━━━━━ GIVEN DATA ━━━━━

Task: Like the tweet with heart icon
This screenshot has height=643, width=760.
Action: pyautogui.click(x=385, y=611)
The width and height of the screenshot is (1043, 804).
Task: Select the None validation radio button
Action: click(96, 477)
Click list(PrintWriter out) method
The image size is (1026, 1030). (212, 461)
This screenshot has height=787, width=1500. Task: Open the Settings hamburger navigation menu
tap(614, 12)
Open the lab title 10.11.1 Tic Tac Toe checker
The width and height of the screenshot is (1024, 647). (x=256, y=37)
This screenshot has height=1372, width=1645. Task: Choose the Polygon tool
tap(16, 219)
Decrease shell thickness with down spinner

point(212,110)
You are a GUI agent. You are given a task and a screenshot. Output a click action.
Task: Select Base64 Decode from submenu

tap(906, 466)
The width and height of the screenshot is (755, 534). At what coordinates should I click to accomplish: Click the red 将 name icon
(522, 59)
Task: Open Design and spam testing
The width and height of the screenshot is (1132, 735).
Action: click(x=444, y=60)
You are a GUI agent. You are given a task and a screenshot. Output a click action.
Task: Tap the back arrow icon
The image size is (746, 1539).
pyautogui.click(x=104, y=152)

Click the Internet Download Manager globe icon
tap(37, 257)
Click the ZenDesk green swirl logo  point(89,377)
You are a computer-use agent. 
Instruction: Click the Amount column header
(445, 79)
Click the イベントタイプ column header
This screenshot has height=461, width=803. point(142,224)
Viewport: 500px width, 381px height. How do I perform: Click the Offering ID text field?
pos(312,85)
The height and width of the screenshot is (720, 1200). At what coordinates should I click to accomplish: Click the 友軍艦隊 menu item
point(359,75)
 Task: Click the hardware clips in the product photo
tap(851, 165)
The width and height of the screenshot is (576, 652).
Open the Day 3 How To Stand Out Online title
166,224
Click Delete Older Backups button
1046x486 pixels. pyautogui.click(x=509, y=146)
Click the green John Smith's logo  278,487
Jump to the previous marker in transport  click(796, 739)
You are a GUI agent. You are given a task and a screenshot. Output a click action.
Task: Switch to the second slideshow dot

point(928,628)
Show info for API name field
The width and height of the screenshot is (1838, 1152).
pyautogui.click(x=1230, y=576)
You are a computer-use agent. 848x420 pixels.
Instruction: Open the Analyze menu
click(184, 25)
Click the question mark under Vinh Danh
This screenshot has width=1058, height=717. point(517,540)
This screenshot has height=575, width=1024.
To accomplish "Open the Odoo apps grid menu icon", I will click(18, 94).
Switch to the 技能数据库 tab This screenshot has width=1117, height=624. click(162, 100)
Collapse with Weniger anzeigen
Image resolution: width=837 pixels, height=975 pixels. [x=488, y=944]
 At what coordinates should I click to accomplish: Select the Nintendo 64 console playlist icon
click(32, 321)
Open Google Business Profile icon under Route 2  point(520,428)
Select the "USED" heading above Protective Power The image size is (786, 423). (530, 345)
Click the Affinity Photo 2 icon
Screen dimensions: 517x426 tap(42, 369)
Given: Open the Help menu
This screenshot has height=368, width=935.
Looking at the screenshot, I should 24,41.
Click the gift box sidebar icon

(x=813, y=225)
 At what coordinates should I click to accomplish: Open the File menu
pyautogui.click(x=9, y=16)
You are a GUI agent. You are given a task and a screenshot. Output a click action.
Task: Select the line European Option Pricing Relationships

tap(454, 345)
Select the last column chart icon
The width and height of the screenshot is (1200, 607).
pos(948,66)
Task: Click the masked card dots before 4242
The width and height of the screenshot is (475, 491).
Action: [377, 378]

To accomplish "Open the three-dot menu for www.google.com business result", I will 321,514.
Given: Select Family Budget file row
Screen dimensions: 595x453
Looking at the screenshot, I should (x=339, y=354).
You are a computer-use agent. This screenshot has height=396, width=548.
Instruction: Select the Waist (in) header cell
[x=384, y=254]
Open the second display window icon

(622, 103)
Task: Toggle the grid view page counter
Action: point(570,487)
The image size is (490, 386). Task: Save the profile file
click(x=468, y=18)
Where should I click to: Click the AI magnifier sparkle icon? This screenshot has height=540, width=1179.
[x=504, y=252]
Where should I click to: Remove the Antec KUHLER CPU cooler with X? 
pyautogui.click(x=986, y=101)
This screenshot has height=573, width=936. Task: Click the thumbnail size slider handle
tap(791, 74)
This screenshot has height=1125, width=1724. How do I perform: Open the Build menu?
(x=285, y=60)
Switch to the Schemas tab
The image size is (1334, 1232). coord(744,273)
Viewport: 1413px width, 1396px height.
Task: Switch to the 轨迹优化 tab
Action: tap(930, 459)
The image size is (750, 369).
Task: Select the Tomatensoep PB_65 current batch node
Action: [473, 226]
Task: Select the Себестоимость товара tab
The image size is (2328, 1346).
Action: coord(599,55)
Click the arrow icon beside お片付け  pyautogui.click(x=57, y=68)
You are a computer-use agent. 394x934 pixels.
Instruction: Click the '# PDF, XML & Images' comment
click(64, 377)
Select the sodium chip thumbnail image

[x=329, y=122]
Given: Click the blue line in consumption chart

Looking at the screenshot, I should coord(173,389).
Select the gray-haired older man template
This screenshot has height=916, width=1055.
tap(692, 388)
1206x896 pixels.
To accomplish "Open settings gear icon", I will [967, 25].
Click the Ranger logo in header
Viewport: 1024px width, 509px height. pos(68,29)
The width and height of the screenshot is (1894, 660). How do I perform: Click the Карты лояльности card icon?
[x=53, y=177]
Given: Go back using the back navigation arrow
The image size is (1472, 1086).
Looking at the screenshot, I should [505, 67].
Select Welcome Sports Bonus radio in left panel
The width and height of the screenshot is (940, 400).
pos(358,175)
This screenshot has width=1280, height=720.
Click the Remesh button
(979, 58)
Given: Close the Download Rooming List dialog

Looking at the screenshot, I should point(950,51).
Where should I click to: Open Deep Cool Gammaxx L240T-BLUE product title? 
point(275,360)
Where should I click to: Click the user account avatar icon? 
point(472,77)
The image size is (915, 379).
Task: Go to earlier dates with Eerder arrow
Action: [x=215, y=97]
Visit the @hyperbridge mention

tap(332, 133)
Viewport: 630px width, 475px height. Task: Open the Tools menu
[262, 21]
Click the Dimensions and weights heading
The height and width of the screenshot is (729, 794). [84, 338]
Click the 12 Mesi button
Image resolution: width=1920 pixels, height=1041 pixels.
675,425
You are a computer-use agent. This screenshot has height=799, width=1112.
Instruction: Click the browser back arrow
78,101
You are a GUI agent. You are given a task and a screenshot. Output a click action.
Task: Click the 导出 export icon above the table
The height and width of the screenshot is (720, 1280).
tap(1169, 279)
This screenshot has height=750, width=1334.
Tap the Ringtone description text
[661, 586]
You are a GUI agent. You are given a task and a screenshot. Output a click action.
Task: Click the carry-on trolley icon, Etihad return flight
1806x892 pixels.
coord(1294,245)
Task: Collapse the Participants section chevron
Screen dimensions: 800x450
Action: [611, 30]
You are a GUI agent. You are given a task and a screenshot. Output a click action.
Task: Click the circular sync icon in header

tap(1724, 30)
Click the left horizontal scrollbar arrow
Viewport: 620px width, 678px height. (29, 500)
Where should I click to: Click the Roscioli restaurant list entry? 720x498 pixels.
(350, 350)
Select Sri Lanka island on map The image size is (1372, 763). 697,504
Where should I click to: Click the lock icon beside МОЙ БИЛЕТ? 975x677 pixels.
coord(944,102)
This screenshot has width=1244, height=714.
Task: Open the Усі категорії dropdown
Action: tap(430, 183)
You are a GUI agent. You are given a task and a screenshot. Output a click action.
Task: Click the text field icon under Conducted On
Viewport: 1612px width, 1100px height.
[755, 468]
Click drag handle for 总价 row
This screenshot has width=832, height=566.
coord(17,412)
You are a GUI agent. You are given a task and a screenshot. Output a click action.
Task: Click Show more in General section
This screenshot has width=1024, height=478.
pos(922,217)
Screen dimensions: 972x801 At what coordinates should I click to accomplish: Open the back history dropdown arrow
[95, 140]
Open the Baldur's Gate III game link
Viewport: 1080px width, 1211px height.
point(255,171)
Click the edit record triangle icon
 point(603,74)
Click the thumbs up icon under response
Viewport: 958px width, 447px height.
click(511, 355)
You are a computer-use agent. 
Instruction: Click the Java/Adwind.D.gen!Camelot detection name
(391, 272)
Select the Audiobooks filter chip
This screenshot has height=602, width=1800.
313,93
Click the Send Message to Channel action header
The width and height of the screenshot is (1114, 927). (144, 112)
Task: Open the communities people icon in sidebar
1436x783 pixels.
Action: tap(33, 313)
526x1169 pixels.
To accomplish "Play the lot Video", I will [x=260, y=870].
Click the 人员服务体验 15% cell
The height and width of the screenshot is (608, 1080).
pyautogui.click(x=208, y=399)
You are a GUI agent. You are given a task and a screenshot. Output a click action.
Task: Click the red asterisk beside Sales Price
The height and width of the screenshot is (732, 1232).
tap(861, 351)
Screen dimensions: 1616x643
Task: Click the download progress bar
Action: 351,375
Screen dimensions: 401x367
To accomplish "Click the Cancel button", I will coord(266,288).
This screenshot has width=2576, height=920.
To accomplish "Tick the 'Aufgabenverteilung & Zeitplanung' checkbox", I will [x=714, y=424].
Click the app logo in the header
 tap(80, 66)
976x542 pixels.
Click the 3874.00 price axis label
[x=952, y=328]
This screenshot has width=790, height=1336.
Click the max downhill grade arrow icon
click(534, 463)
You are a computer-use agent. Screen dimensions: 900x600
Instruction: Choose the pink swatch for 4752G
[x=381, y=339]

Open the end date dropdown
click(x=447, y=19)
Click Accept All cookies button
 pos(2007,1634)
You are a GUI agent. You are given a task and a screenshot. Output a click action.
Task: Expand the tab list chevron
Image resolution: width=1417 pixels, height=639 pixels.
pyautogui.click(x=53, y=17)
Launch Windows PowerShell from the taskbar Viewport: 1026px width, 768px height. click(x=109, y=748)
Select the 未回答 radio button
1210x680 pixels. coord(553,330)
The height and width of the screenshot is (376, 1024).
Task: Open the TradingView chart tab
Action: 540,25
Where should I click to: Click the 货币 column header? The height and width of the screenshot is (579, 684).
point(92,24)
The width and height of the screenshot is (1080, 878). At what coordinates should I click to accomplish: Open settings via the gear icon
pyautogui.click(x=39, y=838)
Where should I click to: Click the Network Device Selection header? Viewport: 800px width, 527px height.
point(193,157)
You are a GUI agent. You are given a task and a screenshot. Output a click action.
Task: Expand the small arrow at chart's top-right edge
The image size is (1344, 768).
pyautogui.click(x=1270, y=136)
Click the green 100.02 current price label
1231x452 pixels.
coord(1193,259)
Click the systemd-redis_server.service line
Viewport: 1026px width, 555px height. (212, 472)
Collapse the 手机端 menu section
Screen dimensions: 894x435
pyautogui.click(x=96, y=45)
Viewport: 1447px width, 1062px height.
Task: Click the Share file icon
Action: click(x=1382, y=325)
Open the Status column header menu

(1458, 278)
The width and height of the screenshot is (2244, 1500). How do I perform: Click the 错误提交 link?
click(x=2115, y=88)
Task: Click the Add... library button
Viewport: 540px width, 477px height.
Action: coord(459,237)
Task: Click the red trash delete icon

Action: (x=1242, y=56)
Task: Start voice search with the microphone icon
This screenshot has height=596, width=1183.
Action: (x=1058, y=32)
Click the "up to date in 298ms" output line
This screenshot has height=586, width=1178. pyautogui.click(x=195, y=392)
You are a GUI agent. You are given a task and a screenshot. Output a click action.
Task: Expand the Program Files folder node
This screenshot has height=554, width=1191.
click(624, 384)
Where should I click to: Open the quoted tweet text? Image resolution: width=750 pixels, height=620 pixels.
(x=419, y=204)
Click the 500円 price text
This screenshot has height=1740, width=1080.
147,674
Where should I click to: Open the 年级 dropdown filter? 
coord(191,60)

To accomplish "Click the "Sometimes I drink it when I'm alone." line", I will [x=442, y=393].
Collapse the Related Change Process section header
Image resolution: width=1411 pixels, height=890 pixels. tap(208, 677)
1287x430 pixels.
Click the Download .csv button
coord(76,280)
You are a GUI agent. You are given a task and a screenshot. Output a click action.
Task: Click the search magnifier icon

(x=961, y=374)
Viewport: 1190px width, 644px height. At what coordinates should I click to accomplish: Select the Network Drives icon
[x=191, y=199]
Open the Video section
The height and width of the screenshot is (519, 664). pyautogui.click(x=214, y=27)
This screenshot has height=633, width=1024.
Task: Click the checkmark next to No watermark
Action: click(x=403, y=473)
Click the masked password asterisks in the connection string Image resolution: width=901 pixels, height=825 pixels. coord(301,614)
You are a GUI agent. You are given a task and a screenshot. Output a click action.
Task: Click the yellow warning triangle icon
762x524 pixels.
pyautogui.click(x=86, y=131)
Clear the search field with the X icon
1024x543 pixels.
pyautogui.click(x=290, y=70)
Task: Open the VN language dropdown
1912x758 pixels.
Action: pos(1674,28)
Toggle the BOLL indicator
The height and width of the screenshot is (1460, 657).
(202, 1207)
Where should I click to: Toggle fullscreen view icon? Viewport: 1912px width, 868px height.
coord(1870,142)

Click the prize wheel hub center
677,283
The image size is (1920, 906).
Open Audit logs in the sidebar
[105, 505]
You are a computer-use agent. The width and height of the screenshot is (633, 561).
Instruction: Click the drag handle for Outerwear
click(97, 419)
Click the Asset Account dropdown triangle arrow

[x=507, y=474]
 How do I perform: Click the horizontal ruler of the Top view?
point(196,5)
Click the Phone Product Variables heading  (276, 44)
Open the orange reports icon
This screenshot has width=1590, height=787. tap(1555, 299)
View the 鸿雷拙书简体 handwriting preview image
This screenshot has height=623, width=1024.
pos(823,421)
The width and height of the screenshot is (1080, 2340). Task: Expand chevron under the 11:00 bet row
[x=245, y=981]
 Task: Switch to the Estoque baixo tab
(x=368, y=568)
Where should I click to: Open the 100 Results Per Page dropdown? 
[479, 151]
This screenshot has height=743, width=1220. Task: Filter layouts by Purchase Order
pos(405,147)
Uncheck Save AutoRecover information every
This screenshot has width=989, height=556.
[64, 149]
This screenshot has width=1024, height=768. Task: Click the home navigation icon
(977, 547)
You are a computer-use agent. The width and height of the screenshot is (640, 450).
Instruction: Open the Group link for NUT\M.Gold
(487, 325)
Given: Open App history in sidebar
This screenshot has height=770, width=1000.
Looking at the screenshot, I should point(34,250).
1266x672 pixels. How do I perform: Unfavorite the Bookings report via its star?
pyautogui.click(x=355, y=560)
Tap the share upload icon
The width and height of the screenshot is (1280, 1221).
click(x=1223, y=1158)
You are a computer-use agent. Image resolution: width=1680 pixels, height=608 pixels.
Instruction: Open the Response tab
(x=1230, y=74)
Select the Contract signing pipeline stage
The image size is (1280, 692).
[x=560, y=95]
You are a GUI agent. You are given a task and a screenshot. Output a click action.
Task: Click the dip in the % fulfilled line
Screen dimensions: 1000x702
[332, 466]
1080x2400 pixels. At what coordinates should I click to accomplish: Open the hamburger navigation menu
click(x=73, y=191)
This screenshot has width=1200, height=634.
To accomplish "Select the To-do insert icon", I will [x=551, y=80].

━━━━━

WHAT YOU ARE ASKED TO DO
The required answer is a single number: the count of lines in the entries that hold the string "above".

YOUR SOLUTION
2